The life of John Winthrop was worthy of this tribute in all respects.

Introspection was a Puritan trait, and the first governor at Boston had his share. Early in life he kept a little diary which he called Experiencia, a record of very deep spirituality. His letters show that he thought God directed his love and marriage. It was in the spring of 1630 that he embarked for Massachusetts, and while aboard ship, “riding at the Cowes, near the Isle of Wight,” on Easter Monday, he began a journal which he kept faithfully until a few months before his death. It is filled with colony affairs, but its title, A History of New England, is misleading. It says little about any other colony than that over which the writer ruled, and the form is not that of history proper. Yet it is a valuable record of the life of the time, and presents good expositions of most of the problems of the early colony. While it is not written in so interesting a style as Bradford's book, it is in a fair diary manner, rarely becoming tedious to a reader who has the taste for the fine points of a contemporary document. It is Puritan in a liberal sense. Some New England writers can never forget their peculiar type of religion; but Winthrop discusses business matters like a man of business and public affairs like a man accustomed to weigh the fortunes of state in an even scale.

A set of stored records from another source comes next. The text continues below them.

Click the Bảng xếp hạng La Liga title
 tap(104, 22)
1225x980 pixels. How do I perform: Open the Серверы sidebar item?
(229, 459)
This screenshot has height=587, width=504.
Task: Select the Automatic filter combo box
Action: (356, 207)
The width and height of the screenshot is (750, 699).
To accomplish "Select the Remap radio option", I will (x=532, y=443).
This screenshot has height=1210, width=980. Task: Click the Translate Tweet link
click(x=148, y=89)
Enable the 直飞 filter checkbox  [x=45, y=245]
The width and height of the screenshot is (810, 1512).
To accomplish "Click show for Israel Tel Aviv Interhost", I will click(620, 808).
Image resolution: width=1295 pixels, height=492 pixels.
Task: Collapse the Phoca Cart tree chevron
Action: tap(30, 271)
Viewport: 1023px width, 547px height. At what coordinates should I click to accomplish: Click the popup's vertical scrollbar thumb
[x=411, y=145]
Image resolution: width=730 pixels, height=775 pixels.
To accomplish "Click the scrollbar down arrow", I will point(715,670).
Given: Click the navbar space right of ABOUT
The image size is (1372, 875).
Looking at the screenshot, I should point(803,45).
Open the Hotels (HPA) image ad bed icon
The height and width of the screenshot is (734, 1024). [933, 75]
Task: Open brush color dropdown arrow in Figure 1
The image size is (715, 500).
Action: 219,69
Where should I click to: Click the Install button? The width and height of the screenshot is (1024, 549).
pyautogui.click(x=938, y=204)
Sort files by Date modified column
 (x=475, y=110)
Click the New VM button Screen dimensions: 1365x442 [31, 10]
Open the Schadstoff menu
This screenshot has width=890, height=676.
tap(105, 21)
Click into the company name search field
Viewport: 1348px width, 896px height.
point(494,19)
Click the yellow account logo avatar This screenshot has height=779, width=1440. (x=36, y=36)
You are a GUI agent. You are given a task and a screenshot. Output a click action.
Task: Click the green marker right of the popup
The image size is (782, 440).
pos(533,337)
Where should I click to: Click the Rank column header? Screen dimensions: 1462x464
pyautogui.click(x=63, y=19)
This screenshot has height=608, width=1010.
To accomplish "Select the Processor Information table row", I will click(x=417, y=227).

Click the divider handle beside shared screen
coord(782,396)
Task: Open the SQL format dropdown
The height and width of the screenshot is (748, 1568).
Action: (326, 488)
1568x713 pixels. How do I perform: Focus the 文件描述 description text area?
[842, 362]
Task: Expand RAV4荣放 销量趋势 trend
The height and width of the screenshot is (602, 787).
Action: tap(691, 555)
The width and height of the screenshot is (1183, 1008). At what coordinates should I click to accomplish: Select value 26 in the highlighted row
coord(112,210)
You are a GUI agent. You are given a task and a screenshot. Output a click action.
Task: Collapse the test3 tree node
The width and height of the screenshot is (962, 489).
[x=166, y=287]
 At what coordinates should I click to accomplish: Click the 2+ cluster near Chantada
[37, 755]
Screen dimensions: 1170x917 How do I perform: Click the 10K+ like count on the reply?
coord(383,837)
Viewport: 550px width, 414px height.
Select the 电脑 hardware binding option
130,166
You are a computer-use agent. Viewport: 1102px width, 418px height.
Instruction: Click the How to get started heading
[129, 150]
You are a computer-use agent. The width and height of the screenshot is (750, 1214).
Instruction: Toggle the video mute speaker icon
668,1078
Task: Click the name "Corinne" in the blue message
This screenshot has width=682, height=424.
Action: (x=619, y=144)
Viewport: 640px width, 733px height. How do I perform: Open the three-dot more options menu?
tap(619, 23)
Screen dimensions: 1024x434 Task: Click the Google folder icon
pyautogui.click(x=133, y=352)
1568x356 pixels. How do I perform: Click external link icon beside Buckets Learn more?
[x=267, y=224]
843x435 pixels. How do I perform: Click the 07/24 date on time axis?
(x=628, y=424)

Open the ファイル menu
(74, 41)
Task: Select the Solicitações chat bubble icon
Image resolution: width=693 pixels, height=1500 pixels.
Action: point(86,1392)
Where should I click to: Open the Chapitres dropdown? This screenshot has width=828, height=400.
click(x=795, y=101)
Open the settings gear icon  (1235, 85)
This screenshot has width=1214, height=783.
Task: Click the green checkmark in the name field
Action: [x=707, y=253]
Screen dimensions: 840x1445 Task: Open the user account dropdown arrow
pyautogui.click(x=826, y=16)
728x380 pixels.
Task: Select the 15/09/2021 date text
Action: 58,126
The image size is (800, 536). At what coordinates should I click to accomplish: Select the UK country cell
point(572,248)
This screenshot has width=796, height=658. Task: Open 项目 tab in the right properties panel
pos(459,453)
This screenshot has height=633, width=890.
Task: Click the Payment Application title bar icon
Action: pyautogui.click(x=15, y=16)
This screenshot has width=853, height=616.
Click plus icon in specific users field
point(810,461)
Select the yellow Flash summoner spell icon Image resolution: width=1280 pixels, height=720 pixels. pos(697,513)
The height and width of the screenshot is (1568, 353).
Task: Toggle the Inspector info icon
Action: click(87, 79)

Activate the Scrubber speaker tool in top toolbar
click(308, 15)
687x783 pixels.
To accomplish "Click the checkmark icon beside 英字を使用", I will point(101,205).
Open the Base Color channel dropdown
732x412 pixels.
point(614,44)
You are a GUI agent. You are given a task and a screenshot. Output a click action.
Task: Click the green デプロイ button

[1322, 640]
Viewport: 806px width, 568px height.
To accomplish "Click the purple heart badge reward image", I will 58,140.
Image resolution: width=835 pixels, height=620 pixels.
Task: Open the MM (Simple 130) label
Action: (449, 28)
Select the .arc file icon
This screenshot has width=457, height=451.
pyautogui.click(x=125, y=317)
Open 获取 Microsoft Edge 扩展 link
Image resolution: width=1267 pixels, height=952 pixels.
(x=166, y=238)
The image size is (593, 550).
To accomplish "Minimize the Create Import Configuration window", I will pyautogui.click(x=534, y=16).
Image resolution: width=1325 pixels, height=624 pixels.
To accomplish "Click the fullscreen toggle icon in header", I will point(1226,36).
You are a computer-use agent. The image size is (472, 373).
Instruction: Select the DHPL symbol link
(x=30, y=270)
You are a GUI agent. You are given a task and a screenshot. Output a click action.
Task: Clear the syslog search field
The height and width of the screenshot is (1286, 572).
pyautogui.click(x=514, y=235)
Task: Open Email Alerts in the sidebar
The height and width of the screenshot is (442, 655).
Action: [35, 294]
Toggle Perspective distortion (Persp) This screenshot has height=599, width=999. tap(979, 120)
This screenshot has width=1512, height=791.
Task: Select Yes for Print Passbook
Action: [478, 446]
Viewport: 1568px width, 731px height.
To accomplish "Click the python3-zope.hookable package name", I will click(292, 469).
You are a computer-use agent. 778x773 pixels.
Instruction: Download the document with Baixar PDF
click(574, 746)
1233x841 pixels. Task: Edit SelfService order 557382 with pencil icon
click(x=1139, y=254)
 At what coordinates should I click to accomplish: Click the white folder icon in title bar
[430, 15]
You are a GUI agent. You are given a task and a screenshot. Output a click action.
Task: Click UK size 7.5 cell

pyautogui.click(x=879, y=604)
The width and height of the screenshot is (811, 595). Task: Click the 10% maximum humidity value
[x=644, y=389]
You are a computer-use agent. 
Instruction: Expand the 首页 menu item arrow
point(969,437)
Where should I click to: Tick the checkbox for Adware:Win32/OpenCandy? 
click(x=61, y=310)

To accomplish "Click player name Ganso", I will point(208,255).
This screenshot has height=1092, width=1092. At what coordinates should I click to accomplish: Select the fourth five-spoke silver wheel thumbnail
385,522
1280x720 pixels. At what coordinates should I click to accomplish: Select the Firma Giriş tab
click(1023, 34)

Like the early Virginia historians, Bradford and Winthrop were English-bred. Their culture was English and it was superior to that which the succeeding generation, born in America, could be expected to have. Two historians, however, Captain Edward Johnson and Nathaniel Morton, stand between them and the historians who are of purely American birth and training. Both were born in England, but they arrived in Massachusetts at such an early age that they were colony-trained to all intents and purposes.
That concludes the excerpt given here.